In 1956 the “solid South” holds true to its historic allegiance to the Democratic Party, even in the face of Eisenhower’s sweep of the rest of the country. Eight years later, the South is out of step with the nation once again, this time in a way that no one could have imagined in 1956. The votes of the Deep South now belonged to the Republican Party and, more tellingly, to its conservative, anti-civil rights candidate, Goldwater.

The shift was not just limited to the South: By the middle of the decade the southern segregationist resistance to the civil rights struggle had morphed, as the mainstream media proclaimed, into a nationwide “white backlash” movement.

Seeing an opportunity, an increasing number of Republicans began to embrace more conservative racial politics designed to appeal to Wallace supporters throughout the country. “If an individual wants to discriminate against Negroes or others in selling or renting his house, it is his right to do so,” said Ronald Reagan during his 1966 campaign for California governor, in which he also decried welfare and opposed government efforts to encourage neighborhood integration.

In a scant eight years, the Party of Lincoln had gone from being the more racially liberal of the two major parties to something more closely resembling a coalition of white racial conservatives, with the South as its natural geographic home, at least when it came to presidential politics.

In short, the essence of today’s GOP—overwhelming white and disproportionately Southern—was evident by the late 1960s. This is not, of course, the whole of the story. The evolution of the party and the broader racial geography of American politics would continue in fits and starts over the next 45 years.

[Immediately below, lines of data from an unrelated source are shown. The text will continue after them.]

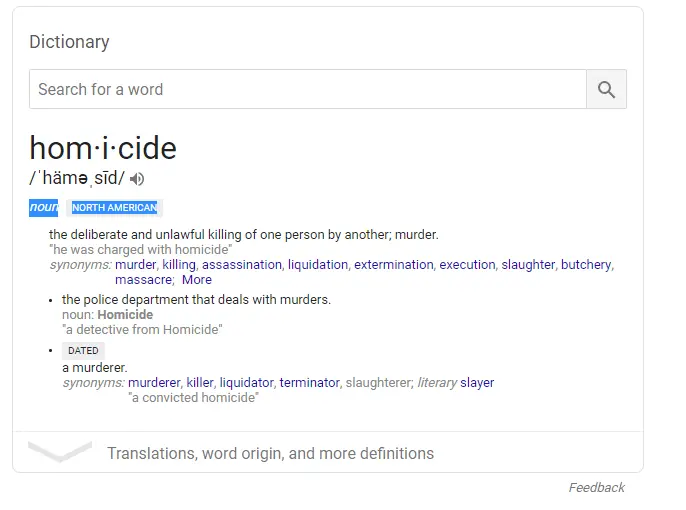Open the 'butchery' synonym link
Image resolution: width=686 pixels, height=510 pixels.
pos(585,265)
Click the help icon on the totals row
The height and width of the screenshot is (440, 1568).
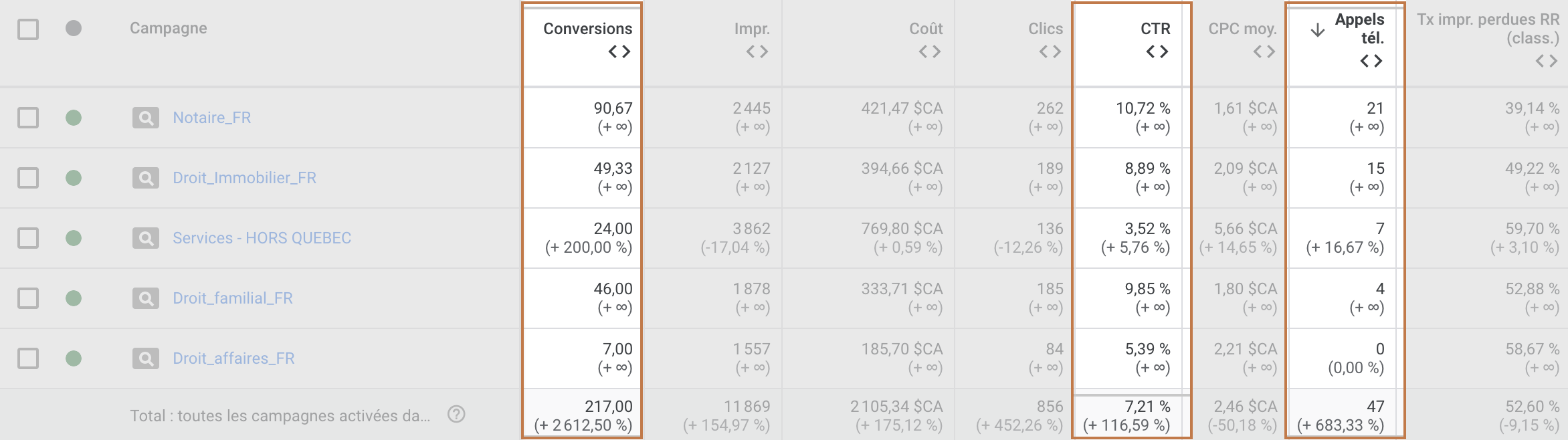pyautogui.click(x=458, y=415)
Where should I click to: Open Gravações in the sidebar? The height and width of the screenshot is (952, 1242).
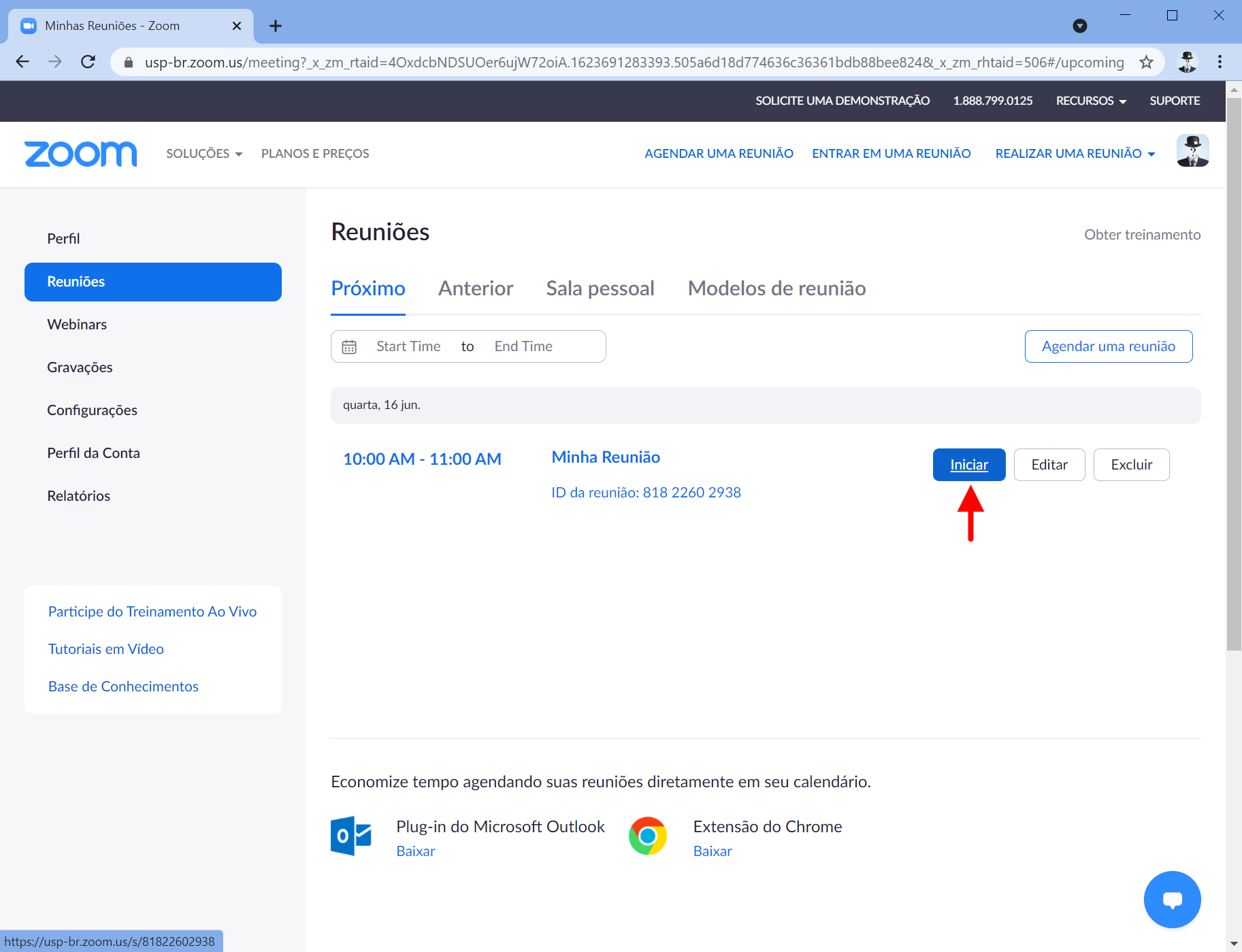pyautogui.click(x=80, y=367)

But unquestionably it was the civil rights movement, and white resistance to it, that put the Republican Party on its demographic and ideological trajectory.  . . . .  the GOP has moved from its broadly centrist, racially liberal, geographically diverse base in the postwar period to the ideologically extreme, overwhelming white and disproportionately Southern party it is today.

These politics were on full display in the 2012 Republican primaries, a half a century later, with the candidates seemingly trying to outdo one another in impugning the poor and African-Americans in particular. Newt Gingrich accused Obama of being a “food-stamp president” and opined that, “poor people should want paychecks, not handouts.” Rick Santorum was even more explicit when he offered up the following quote: “I don’t want to make black peoples’ lives better by giving them someone else’s money.”

Even Mitt Romney played the race card, blaming his defeat on the policy “gifts” that Obama had bestowed on the very “dependent” segments of the population he had alluded to in his notorious “47 percent” video. “Especially the African-American community, the Hispanic community, and young people,” he clarified, . . . . 

The imprint of race and racism on today’s GOP is not only a matter of rhetoric. It was also reflected in the party’s transparent efforts to disenfranchise poor and minority voters in the run-up to the 2012 election. Throughout the country, Republican legislators and other officials sought to enact new laws or modify established voting procedures that, in virtually all instances, would have made it harder for poor and minority voters to exercise the franchise.